As drilling has moved to the oiliest part of the play (such as Karnes County) as operators high grade their drilling prospects, each new well drilled this year will produce less gas than a new well drilled last year. Considering the annual field decline rate for the gas portion of the play (how much production would drop if no new wells were drilled) is 47 % (Source: http://www.postcarbon.org/wp-content/uploads/2014/10/Drilling-Deeper_PART-3-Shale-Gas.pdf) and the 3-year decline rate is 80 %, production from the Eagle Ford production is likely to continue to fall for several years barring an immediate and significant pick up in drilling activity.
The Permian Basin
Times have changed drastically in the Permian Basin over the past year. The rig count has collapsed more than 60 % and shows no sign of rebounding without significantly higher prices.
While oil production in the Texas Permian has fallen only 1 % in the first three months of 2015—natural gas production has declined 5 %. As you can see from the below table, gas production in the Texas Permian was down an average of .2 bcf/d in the first three months of 2015 compared to the annual average of 2014:
Though gas production in the Texas Permian is down only .2 bcf/d in the first three months of the year, I estimate there will be a drop of .4 bcf/d for the entire year given that associated gas production typically has very steep decline rates.
The Granite Wash
While the Granite Wash play of North Texas and Oklahoma does not get as much attention as shale plays, it has been an important contributor to both US oil and gas supply in recent years.
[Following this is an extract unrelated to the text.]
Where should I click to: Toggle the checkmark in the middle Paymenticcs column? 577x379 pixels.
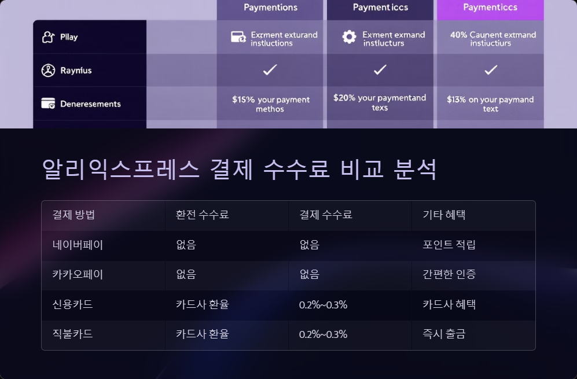click(x=380, y=70)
The downturn in prices has cut drilling in the play from 62 rigs a year ago to only 16 today and as you would expect, production in the Texas portion of the play has rolled over. As you can see from the below graphic, natural gas production is already down .25 bcf/d, or 26 %, in the first three months of 2015 and now at levels last seen in 2008.
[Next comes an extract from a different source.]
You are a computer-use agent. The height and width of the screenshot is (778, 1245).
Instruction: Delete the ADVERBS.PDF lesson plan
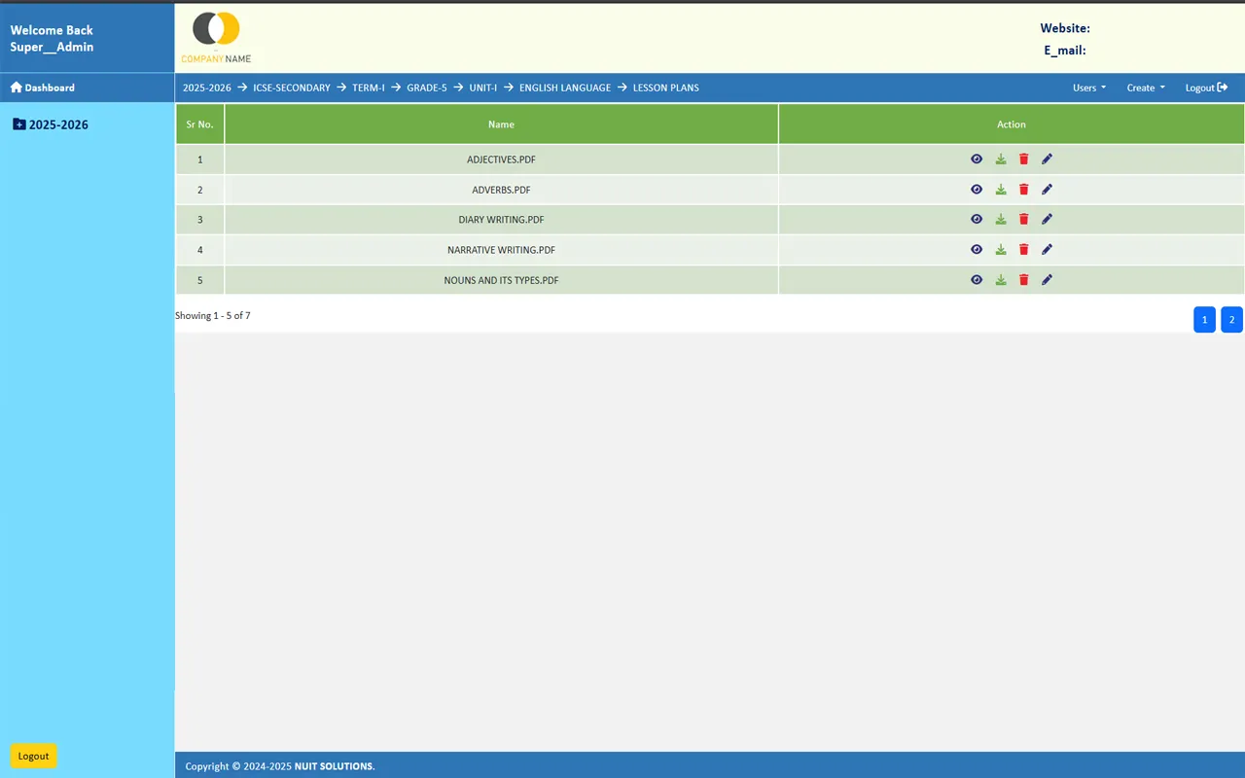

Texas Granite Wash production appears on track for a .5 bcf/d fall in 2015 given the lack of drilling.
Texas Conventional Production
Texas still produces between 6 and 8 bcf/d of conventional natural gas depending on how you classify a portion of the gas production from the Permian Basin.
Given that very little drilling has taken place in the past six months on conventional prospects in Texas or anywhere else in the country, I estimate that conventional production in the state has fallen .3 bcf in the first quarter of 2015 and is on track to fall .6 bcf/d for the year. For example, one of the largest areas of conventional production in the state is in south Texas where operators have been producing from the Frio and Vicksburg formations for decades. This area has very high decline rates and has seen limited drilling in recent years due to low prices and its advanced maturity.
What the Drop in Texas Production Means for Rest of US
With Texas producing about a third of all natural gas produced in the US on an annual basis from a variety of different formations, it is an excellent proxy for the US industry as a whole.
For example, though other states such as New Mexico and Oklahoma did not experience the drilling boom to the same degree as Texas, and each state has seen its rig count fall substantially over the past 12 months.
New Mexico’s rig count has gone from 89 to 44 in a year—a 50 % drop—while Oklahoma’s has fallen from 195 a year ago to 103 recently—a 47 % drop.
Overall, investors can reasonably expect a material drop in natural gas production in every gas producing play in America with the exception of the Marcellus and Utica where production looks to have flattened out in Q1 2015.
In other words, with US natural gas production in decline and activity levels at multi-year lows at the same time demand continues to ramp up, prices should move materially higher during the balance of the year.